De flores y esmeraldas

en las frescas mañanas escogidas.

haremos las guirnaldas,

en tu amor florecidas

y en un cabello mío entretejidas.

Toda una parábola. Demasiado densa. El propio poeta la comenta e interpreta: – las frescas mañanas son los días de la juventud, en la «primavera de la vida». – Las flores son las virtudes, especialmente valiosas por su condición de juveniles. – Esmeraldas son los dones con que Dios mismo enriquece a cada uno. – Guirnaldas son el ramillete de virtudes e ideales que hacen «Dios y el alma juntos», para hermosear la vida. – El ramillete está entrelazado con el cabello del amor: «El amor –explica- hace oficio de hilo en la guirnalda». – En resumen, la juventud es la jornada de los altos ideales: ¡altos pensamientos!, decía Teresa.

Hay una nota o un rasgo común en la vida y los escritos de ambos santos.

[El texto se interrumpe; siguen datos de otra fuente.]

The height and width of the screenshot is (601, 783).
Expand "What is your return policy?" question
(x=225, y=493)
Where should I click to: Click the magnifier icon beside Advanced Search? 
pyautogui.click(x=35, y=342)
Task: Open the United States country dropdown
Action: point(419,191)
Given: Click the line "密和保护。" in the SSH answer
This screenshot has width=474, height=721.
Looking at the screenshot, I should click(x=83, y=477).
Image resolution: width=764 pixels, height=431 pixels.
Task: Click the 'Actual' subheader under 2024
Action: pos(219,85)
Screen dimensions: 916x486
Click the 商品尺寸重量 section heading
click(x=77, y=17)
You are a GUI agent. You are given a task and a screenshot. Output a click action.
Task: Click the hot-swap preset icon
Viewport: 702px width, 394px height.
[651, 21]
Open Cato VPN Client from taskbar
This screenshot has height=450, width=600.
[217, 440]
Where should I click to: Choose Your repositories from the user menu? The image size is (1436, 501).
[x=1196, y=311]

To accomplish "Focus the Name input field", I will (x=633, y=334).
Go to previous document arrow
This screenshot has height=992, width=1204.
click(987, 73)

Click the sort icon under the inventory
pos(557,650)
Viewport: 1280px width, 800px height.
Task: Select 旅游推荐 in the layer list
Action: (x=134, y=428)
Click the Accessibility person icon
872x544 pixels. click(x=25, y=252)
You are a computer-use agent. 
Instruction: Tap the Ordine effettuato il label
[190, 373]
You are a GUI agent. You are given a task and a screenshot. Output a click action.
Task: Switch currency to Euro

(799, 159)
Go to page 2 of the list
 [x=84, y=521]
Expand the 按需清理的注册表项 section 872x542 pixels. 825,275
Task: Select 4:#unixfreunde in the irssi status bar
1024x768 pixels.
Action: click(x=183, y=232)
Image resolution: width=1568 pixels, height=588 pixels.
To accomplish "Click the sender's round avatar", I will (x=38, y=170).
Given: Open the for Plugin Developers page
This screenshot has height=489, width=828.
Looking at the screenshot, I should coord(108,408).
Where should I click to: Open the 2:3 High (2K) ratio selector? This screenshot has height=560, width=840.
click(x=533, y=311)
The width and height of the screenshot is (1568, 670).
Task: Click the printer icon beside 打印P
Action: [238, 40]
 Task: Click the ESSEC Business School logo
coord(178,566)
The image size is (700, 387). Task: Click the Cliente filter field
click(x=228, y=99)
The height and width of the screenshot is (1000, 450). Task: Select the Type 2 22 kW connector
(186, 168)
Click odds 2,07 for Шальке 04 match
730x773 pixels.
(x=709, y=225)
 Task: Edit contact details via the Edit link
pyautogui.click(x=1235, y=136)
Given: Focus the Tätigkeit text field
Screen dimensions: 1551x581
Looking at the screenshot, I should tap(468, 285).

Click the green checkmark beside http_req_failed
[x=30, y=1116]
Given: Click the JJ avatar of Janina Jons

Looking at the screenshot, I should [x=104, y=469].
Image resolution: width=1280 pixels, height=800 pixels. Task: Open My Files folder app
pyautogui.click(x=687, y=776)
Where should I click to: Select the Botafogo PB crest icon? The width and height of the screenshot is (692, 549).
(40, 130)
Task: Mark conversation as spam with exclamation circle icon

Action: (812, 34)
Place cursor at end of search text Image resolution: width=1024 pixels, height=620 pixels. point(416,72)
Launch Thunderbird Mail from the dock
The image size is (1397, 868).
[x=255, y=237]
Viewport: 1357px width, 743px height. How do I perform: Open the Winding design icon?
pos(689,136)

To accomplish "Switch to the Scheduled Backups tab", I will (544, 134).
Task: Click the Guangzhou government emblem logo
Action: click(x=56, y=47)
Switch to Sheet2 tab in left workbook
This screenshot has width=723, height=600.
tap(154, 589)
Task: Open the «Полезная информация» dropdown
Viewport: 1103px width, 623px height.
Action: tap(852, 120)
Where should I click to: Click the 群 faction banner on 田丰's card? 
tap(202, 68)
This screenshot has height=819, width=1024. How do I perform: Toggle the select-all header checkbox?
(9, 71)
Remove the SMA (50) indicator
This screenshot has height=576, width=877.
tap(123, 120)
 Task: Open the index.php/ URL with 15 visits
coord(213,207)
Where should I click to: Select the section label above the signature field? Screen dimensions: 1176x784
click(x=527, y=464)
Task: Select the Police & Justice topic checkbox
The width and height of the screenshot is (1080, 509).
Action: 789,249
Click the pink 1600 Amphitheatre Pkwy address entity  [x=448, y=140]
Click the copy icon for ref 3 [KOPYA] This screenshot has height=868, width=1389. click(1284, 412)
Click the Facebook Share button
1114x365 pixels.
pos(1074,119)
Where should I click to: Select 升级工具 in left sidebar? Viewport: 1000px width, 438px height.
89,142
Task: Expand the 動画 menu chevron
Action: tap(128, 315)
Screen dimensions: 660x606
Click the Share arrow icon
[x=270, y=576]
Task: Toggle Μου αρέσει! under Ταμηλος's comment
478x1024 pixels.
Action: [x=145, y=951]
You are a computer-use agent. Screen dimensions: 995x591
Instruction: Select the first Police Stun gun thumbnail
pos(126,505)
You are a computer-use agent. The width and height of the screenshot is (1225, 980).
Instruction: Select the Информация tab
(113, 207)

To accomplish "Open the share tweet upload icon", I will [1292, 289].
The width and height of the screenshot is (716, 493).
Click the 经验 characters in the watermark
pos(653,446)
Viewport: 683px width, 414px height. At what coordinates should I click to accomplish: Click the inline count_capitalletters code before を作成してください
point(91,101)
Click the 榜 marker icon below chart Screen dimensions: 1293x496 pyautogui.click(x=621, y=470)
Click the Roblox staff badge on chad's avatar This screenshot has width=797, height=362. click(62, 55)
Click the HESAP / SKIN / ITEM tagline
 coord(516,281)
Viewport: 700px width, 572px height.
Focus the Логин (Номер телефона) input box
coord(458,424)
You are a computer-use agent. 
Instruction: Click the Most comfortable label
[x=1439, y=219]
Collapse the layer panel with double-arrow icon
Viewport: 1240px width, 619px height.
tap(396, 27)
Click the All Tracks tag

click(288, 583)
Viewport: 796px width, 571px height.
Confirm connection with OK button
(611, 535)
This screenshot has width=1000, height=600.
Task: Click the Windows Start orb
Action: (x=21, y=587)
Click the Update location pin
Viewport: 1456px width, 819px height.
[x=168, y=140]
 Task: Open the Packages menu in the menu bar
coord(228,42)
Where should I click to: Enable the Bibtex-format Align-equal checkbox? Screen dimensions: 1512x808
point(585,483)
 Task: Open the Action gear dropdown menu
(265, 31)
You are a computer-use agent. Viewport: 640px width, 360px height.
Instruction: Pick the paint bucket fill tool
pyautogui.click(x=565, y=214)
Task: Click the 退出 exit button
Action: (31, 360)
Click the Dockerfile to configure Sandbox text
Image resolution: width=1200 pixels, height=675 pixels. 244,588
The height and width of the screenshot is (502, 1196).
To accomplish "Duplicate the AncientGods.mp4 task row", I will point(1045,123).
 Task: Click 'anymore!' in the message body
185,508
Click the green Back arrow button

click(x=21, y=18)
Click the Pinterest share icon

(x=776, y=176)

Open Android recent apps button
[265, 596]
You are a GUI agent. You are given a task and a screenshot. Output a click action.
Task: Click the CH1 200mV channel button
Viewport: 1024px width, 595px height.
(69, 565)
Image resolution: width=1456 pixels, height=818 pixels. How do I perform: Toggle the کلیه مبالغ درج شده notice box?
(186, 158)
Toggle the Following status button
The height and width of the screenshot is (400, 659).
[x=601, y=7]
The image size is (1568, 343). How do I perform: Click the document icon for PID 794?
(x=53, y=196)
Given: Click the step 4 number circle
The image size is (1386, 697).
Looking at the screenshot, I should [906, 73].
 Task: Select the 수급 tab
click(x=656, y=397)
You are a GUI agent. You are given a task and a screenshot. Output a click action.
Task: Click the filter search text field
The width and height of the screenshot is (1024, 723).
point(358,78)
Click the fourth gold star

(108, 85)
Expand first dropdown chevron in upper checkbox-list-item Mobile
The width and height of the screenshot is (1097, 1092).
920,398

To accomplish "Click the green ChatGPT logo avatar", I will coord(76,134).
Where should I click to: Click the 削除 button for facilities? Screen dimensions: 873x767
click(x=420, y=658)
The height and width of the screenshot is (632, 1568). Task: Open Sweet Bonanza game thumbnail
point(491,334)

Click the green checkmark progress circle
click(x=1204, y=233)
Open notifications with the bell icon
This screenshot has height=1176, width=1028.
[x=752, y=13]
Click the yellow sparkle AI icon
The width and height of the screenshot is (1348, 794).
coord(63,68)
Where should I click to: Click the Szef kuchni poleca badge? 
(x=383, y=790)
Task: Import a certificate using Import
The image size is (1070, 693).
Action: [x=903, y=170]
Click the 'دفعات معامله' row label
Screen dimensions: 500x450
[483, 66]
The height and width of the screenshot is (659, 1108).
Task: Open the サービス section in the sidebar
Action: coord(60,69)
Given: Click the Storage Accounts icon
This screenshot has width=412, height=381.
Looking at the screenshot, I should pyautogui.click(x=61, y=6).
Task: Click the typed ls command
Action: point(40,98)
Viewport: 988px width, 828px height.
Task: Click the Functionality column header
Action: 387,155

Los dos son místicos y doctores de la Iglesia. En cuanto místicos, han tenido una fuerte experiencia de Dios que deja transida su vida y su palabra escrita. Y en cuanto doctores de la Iglesia, testifican esa experiencia y presencia de Dios en todo cuanto tocan: en los bosques y espesuras / platadas por la mano del amado, en lo profundo de sí mismos, en el misterio de cada hombre. Y en función de testigos, ejercen una misión especial en el mundo de hoy, en nuestra sociedad, aquejada siempre de ausencia de Dios, incluso tentada de proclamar su muerte ante los cataclismos de la historia o de la naturaleza.

Los dos, Teresa y fray Juan, tienen tanto o más de testigos que de modelos: modelos del ideal cristiano, y testigos de la presencia de Dios en lo hondo de la persona y en el crucigrama de la sociedad. En síntesis: para ella, Dios es «el amigo verdadero«. Para fray Juan, es «el Amado por antonomasia».